The line with "Viewport: 1150px width, 456px" and each line following it, up to the final line of the data, should be set down exactly; pictures stay out.

Collected data:
....................

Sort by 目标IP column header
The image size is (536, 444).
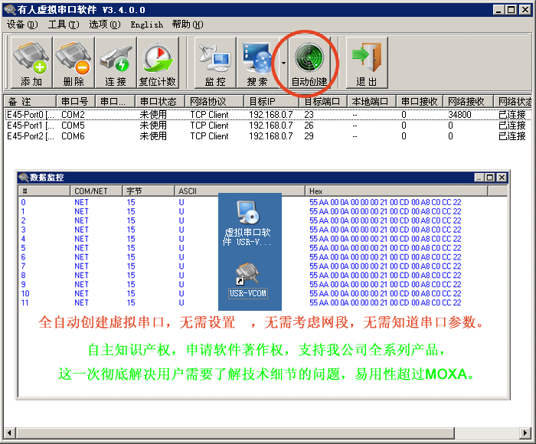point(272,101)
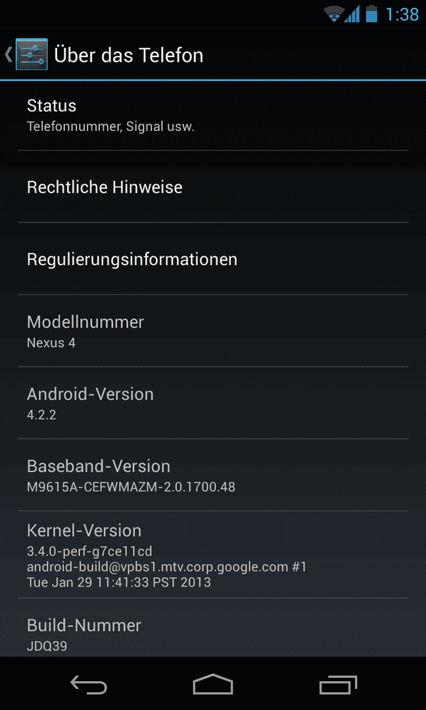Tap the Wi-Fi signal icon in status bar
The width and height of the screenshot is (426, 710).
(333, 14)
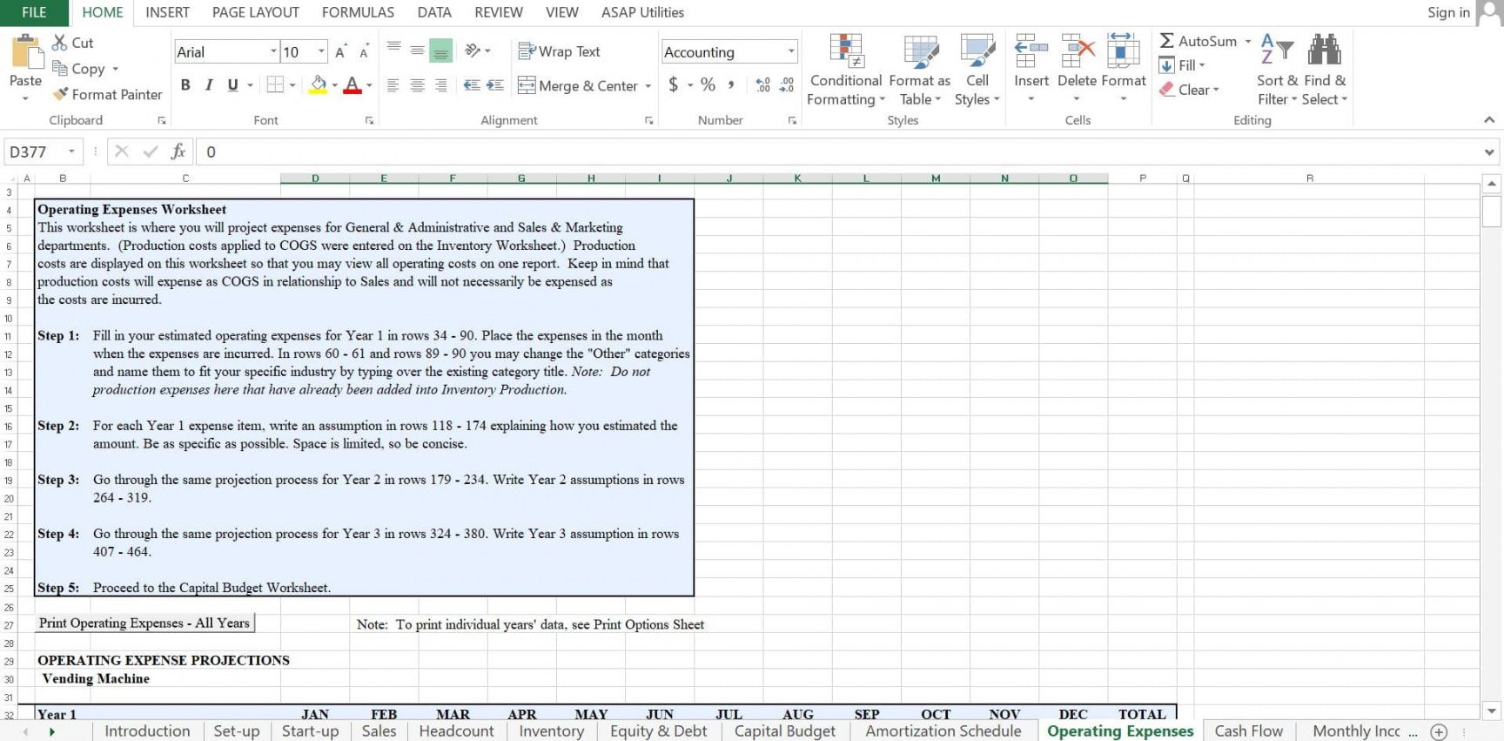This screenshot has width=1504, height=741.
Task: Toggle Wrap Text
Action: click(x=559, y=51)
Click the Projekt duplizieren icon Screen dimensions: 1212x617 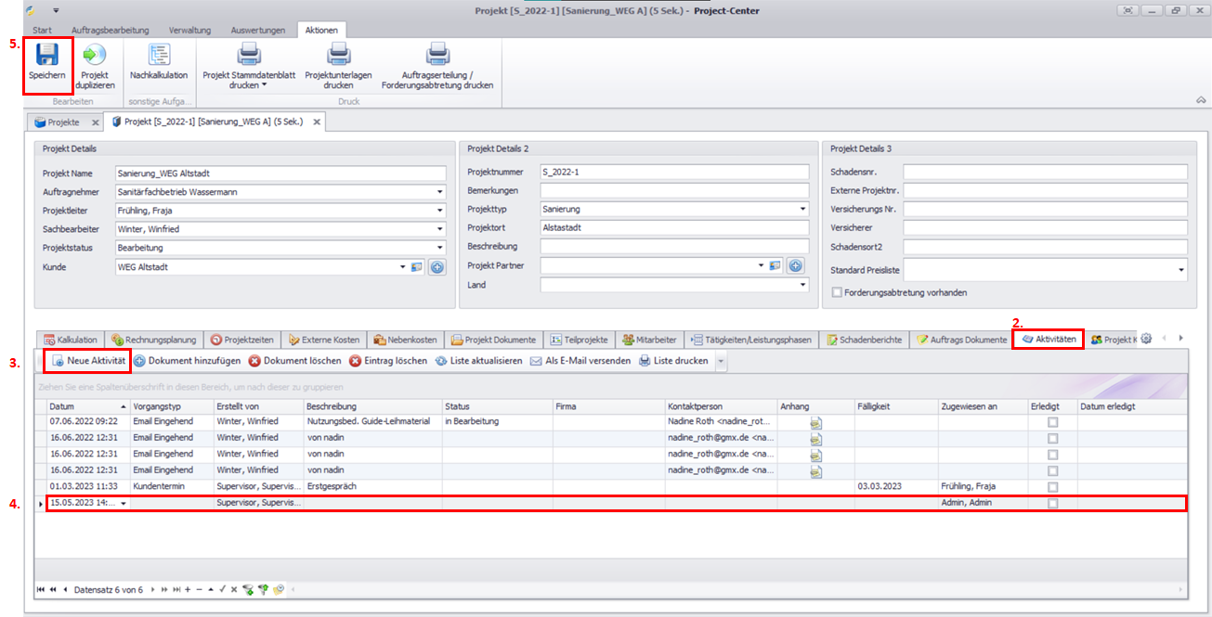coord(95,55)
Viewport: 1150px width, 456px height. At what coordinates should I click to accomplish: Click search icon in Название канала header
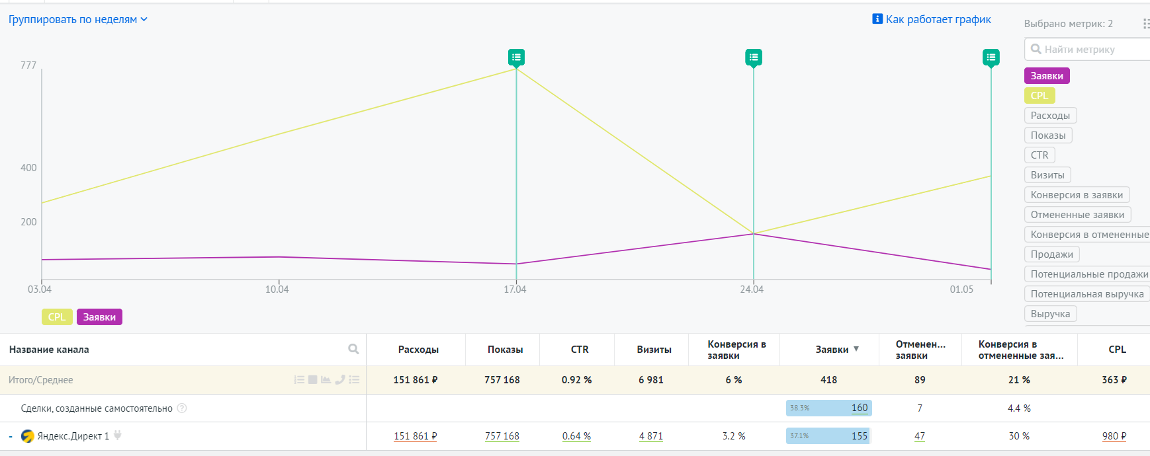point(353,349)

....................

Solution to this problem |
Viewport: 1150px width, 456px height. At what coordinates should I click to accomplish: Click search icon in Название канала header
point(353,349)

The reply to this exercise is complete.